Carlos Cuadrado e Iván Redondo; Iván Redondo y Carlos Cuadrado. El chiste se hace solo.
¿En qué momento nació la España de los rasputines? ¿Cuándo se convirtió la política en una competición de desfachatez? La metamorfosis se culminó en el momento en que Pedro Sánchez decidió alcanzar la presidencia de España a hombros de quienes quieren destruirla.
En ese momento desapareció un ingrediente básico de la higiene democrática: la vergüenza.
Es justo reconocer que Sánchez ha dejado a todos sus adversarios en la lona. Era imposible competir contra su descaro.
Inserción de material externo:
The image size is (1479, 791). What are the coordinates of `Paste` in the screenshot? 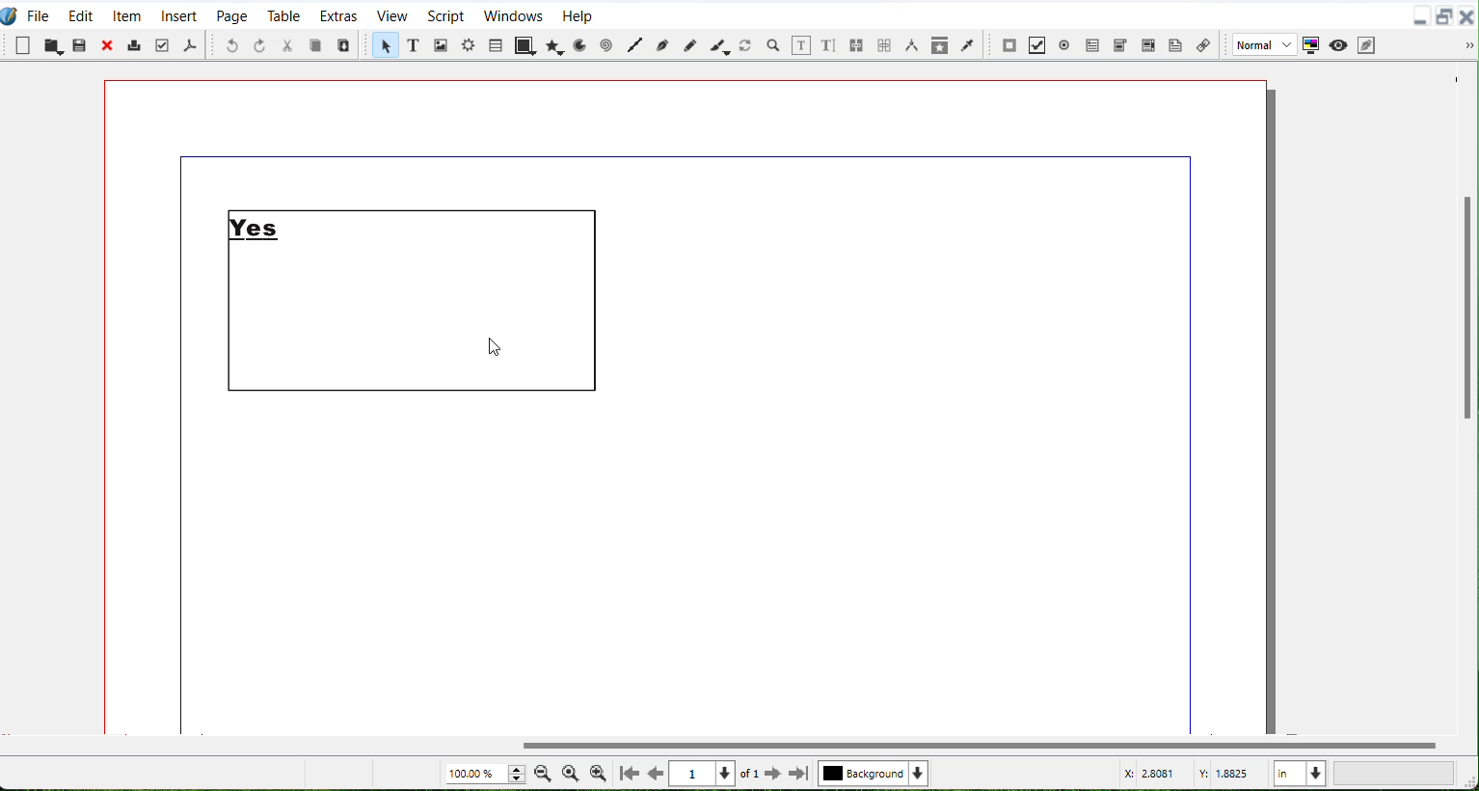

Ni las promesas incumplidas, ni la opacidad, ni la mala gestión le han costado votos.
Ni siquiera un reproche de sus politólogos pretorianos, cuyo papel en la degradación del ethos democrático no se destaca lo suficiente. Han establecido una escala moral a la medida de los intereses de su líder y pretenden que compremos la chatarra intelectual que fabrican. La última, una versión 2.0 de la definición de tránsfuga.
Sus momentos gloriosos nacen de su odio a Isabel Díaz Ayuso, hoy convertida en némesis imprevista del sanchismo. La han llamado trumpista, populista, secesionista y hasta supremacista.
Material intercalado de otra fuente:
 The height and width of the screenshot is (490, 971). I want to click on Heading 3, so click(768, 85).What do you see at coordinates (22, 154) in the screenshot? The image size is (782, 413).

Sí, aquellos que guardaron silencio cuando el Parlament aprobó las leyes de desconexión o Carles Puigdemont declaró la independencia. Sí, aquellos que hacen oídos sordos ante las amenazas de Oriol Junqueras o las vejaciones de TV3. Esos mismos se atreven ahora a hablar de un "procés a la madrileña".
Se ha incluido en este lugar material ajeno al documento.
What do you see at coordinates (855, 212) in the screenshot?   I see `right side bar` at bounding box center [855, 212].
No reparan en que Ayuso es, como ellos, otro fruto del sanchismo, de esa España descarada que inauguró la moción de censura. Nadie ha encumbrado tanto a Ayuso como sus adversarios. Es simple, osada, y está dirigida por un hombre que maneja la misma artillería que Redondo, y quizá los mismos escrúpulos. Pero son sus adversarios quienes la han convertido en la reencarnación cañí de Mariana Pineda.
Anteayer se atrevió con el grito socialismo o libertad, una disyuntiva absurda y polarizante que hizo gozar a los propios y rugir a los contrarios. ¿Qué cabe esperar? El sistema no iba a permanecer incólume ante al triunfo del tramposo.
Si aceptamos que la regla es que no hay reglas, nadie puede sorprenderse con los resultados.
Se le atribuye a Nelson Mandela haber dicho que en una sociedad injusta, la cárcel es el lugar para el hombre justo. En medio de este páramo de moralidad política, lo más digno que le puede suceder a un partido político es desaparecer.